Although the agency had not provided a formal response to these petitions, it told this publication that it has no plans to define the term in the near future, due to limited resources. “We’re not sure how high of an issue it is for consumers,” it said.
Nevertheless, FDA does have a longstanding policy regarding the use of the term. This states that a ‘natural’ product is one that has not had any artificial or synthetic substances added to the product that would not normally be expected to be in the food – including artificial flavors or color additives, regardless of source.
FDA also does not currently restrict the use of the term ‘natural’ except on products that contain added color, synthetic substances and flavors as provided for in Title 21 of the Code of Federal Regulations (CFR), section 101.22.
FDA on HFCS
Although FDA provides no definition or detailed guidelines for the use of the term ‘natural’, it said it has a system in place for manufacturers with doubts to approach it and ask for guidance on the use of particular ingredients.
Under this system, FoodNavigator-USA.com submitted an inquiry about HFCS.
FDA responded that HFCS is prepared from a high dextrose equivalent corn starch hydrolysate by partial enzymatic conversion of glucose (dextrose) to fructose using an insoluble glucose isomerase enzyme preparation.
The glucose isomerase enzyme preparation is fixed (rendered insoluble) using safe and suitable immobilization/fixing agents, it said.
“The use of synthetic fixing agents in the enzyme preparation, which is then used to produce HFCS, would not be consistent with our (…) policy regarding the use of the term ‘natural’,” said Geraldine June.
“Moreover, the corn starch hydrolysate, which is the substrate used in the production of HFCS, may be obtained through the use of safe and suitable acids or enzymes. Depending on the type of acid(s) used to obtain the corn starch hydrolysate, this substrate itself may not fit within the description of ‘natural’ and, therefore, HCFS produced from such corn starch hydrolysate would not qualify for a ‘natural’ labeling term,” she concluded.
HFCS and industry
Although FDA’s conclusion may not be welcome by some industry members, who would have liked to have promoted their HFCS-containing products as ‘natural’, it will at least prevent any future misinterpretations.
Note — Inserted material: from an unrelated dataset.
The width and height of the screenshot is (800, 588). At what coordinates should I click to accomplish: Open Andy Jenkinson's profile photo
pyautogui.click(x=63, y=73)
Last year for example, both Cadbury Schweppes and Kraft faced lawsuits after making ‘natural’ label claims on beverages that contained high fructose corn syrup. Both companies changed the labeling of their products before any legal action was taken.
The market for ‘natural’
The quest for natural foods and beverages has burgeoned on the back of an overall consumer move towards healthier nutrition.
According to Mintel’s Global New Products Database, ‘All Natural’ was the third most frequent claim made on food products launched in the US in 2007, appearing on 2,617 products. It ranked fourth most popular claim for beverages, used on 542 items.
In Europe, 878 ‘All Natural’ food products and 509 beverage products were launched last year.
Additionally, the Natural Marketing Institute reported in 2004 that 63 percent of US consumers have a preference for natural foods and beverages. In 2006, a Harris Interactive survey found that 83 percent of people wanted a government definition of the term.”